Dr. Kenealy's reply to this consists of two parts. First he says, "It is false, as laid at my door, that I charged the counsel, the solicitors, everybody, as being engaged in a foul conspiracy. So far from having done so, I did the very reverse, as my assailant must have known." Here is a plain issuce of fact between Dr. Kenealy and the jury. Let some one decide between them. The shorthand writers' notes are in existence. Let the Benchers of Gray's Inn read them, and say whether Dr. Kenealy did or did not say what the jury say that he said and what he says he did not say.
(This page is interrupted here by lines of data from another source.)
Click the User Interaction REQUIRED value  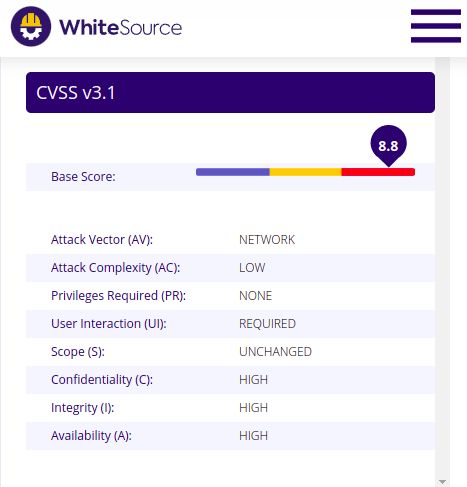point(267,324)
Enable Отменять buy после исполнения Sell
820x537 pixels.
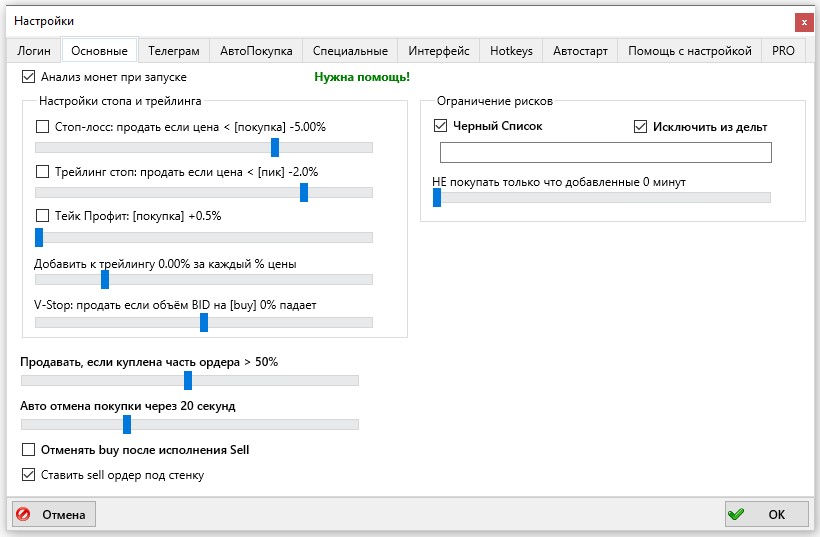[28, 450]
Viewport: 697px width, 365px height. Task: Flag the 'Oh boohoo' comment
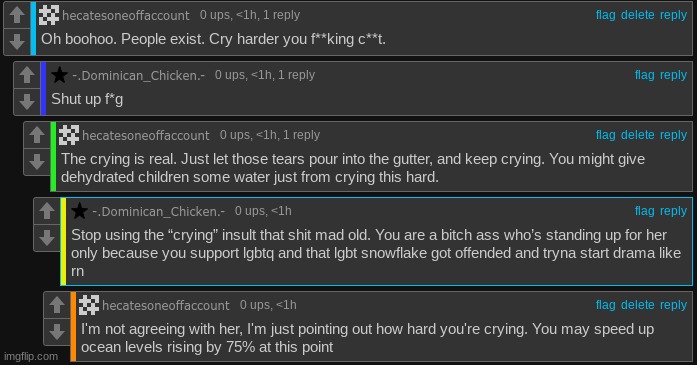click(605, 15)
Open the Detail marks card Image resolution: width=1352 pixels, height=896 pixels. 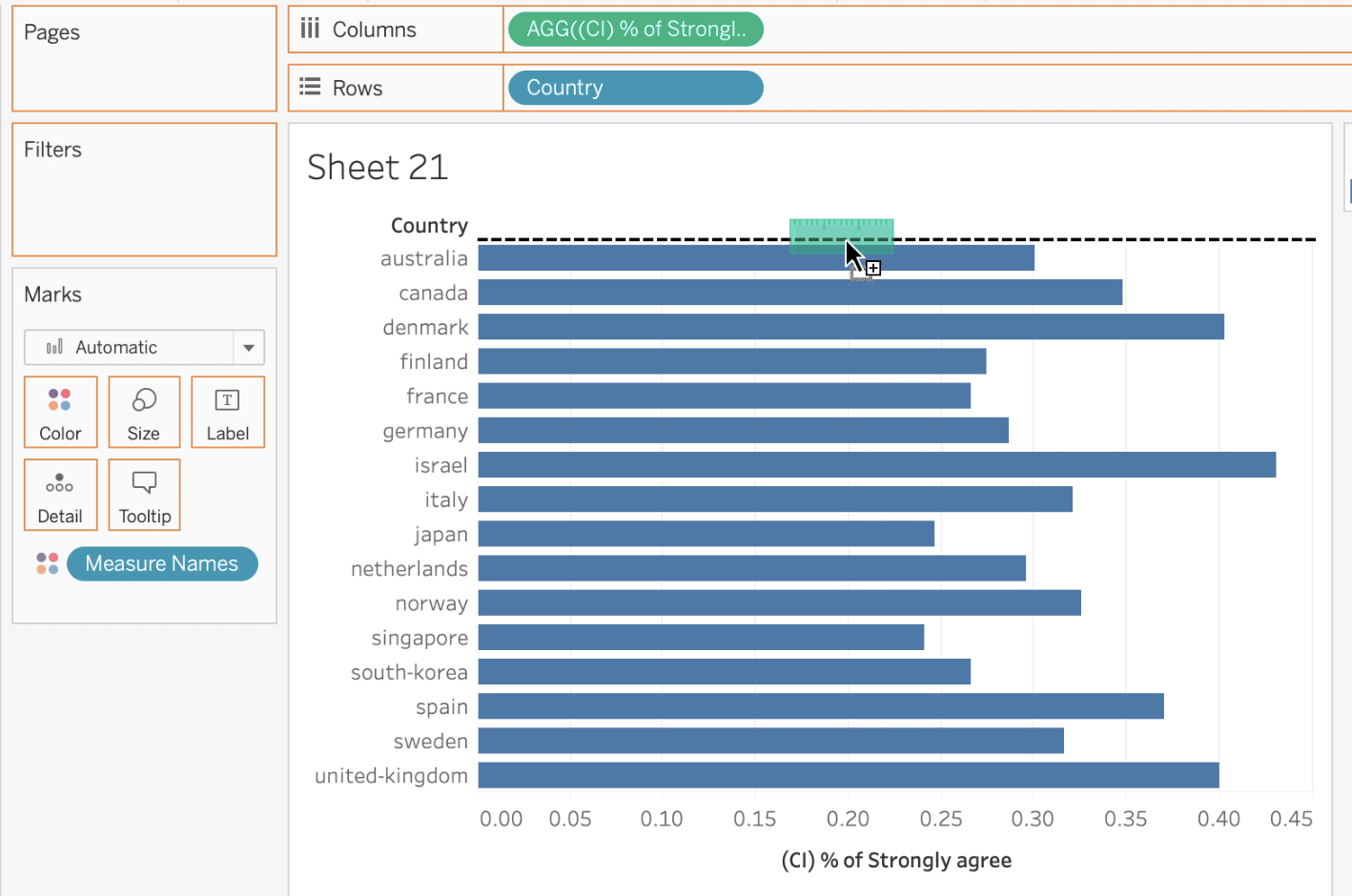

Further, Dr. Kenealy observes: "I claim a right to say what I have said" (against the witnesses), "because in my judgment there existed grounds for my assertion as exhibited at the trial." Some of these grounds he proceeds to assign. This is an equally plain issue, and it is the really important issue in the case. Had Dr. Kenealy grounds for the imputations which he made, or did he make them at random or without grounds? In the one case let him by all means be acquitted, in the other let him be disbarred; but in any case, for the honour of the Bar, for the safety of the public, and for his own honour, let him be tried. Let us have something in the nature of a decision by a public body acting judicially on the question whether or no a great breach of public decency has been committed and great private wrongs inflicted by a man holding a conspicuous and honourable public position. Let it not be said that the Chief Justice of England publicly taxed one of her Majesty's counsel with


"unceasing torrent of invective and foul slander;" that Mr. Justice Mellor concurred in that censure, and spoke also of his “braggart demeanour;" that Mr. Justice Lush declared, in reference to the same subject, that "If advocates were at liberty to use denunciation and slander as a weapon, the so-called independence of the Bar would become a public nuisance;" and that the jury added to these declarations of the judges the note which we have just quoted; that all this passed by as so much idle wind, and that Dr. Kenealy was permitted to continue to practise his Profession without any inquiry into the subject by any body of persons competent to hear and determine the matter. If this should be the case, it will constitute one of those crying public scandals which bring about legislative changes. The Bar will be in a position as disgraceful as that of a regiment in tlie army in which the colonel on parade calls a subaltern a liar and a coward, the subaltern replies that the colonel is a spiteful old fool, and the parties sit down at the mess-table afterwards and talk and laugh as if nothing had happened.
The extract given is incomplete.